While there are some still of the belief that you have to share a room to create culture, we’ve argued the case that it isn’t restricted to four brick-and-mortar walls. Shared vision, not shared spaces, creates a culture. By instilling a sense of belonging and ensuring they identify with the greater mission and values of the church, your culture can flourish even if your people don’t spend a lot of time together.
The Yahoo! Case Study
When Yahoo! decided to bring in Marissa Mayer, one of the things that really mattered to her was on-site collaboration – the idea that when everyone is together face-to-face, things get done. And while that has proven true for a lot of tech companies out of Silicon Valley, the problem was the culture that she was walking into had already started to embrace a remote culture.
There were already plenty of incredibly qualified people working outside the office so when she circled the wagons and brought everybody back in, that only lasted a short time because people simply didn’t want it.
Why? Because once you have a highly qualified person working from their back porch, they’re ruined forever – and that’s exactly what happened. People left in droves – great talents – after experiencing something as special as remote work.
For a dollars-and-cents perspective, consider that around the time of her arrival, Yahoo! was valued at $104 billion – and then sold to Verizon for only $4 billion. Now, $4 billion is nothing to sneeze at but $100 billion is a sizeable loss, to say the least. Granted, there were other factors contributing to their significantly reduced market valuation but it does put a fine point on the fact that the workforce has bought into a virtual model that reluctant leaders may want to reconsider.
And losing employees to a virtual model is only the beginning.
Once those employees are lost, larger businesses are struggling to hire more leaders. Hiring managers can’t find great people that are willing to come into an office to work 40 hours a week.
Why? Because employees now demand autonomy – and it’s for more reasons than just their wanting to do laundry. The great leaders those hiring managers seek exist, but need workplace flexibility for multiple reasons. Maybe they have an aging parent who needs assistance, maybe they want to participate more in their child’s care, or maybe they’re an introvert and don’t want to be around a lot of people.
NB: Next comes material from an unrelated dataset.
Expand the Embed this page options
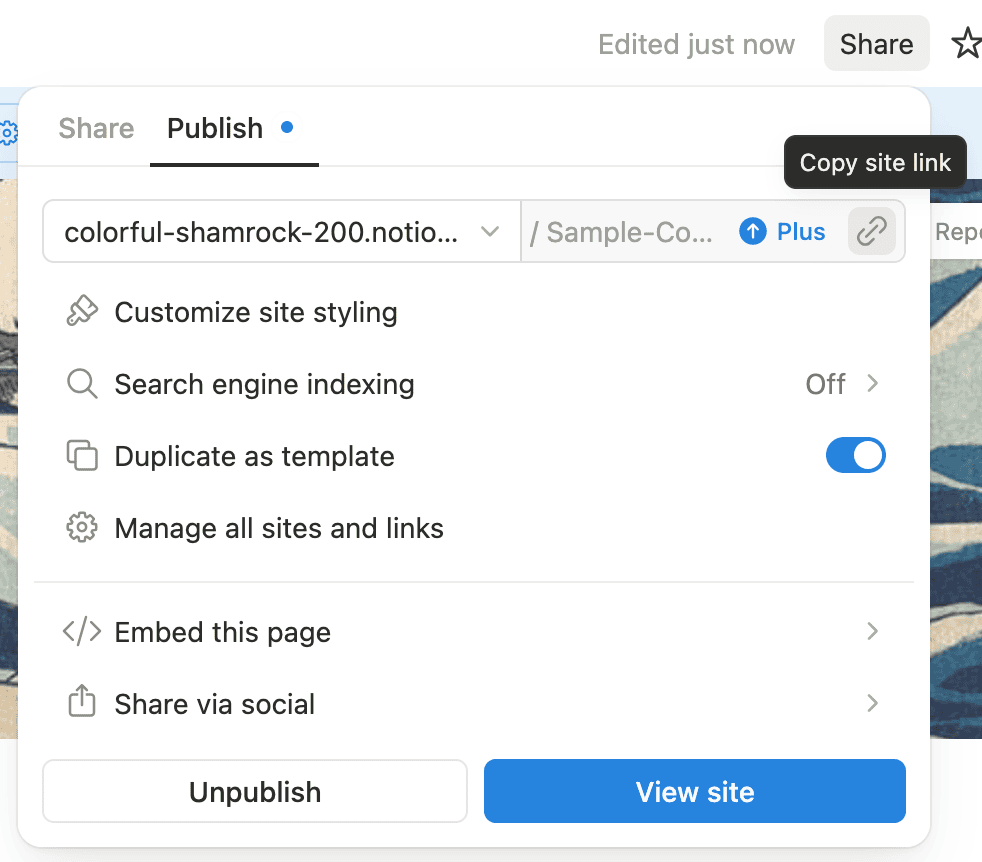Image resolution: width=982 pixels, height=862 pixels. pos(871,631)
Whatever their reason, ‘how things have always been done’ just doesn’t work for everyone anymore, and likely won’t work for the majority of employees in just a year’s time if forecasts are to be believed.
Let Go & Let Them
We’re often asked, ‘How do you hold people accountable? How do you know they’re putting in their time and getting their job done? How do you keep them motivated?’
The answer is simple: Results. It’s not about hours or processes; it’s about results.
And for us at BELAY, we rely on three tenets to achieve those results.
- Clarity. You have to be very clear on what the job is, what the job entails, and what the expectations are for it.
- Metrics. You have to measure. You have to have some way of tracking the functions of that job and whether your expectations are being met – or not.
- Communication. You have to communicate if there are gaps in those expectations. Maybe the training wasn’t good enough in the beginning. Maybe the role was too big for what you hired the person to do. So you have to have accountability layered on top of the trust for someone to do that job.
When you move your church to a more virtual model, you’re communicating that you trust them to get the job done when you can’t see them. You write good things on their heart. You hold them accountable while telling them, ‘I trust you to get the job done.’
And the impact that your trust will have on your congregation, community and Kingdom will be significant, leaving you to do what God has put upon your heart to do: shepherd those He has entrusted to you.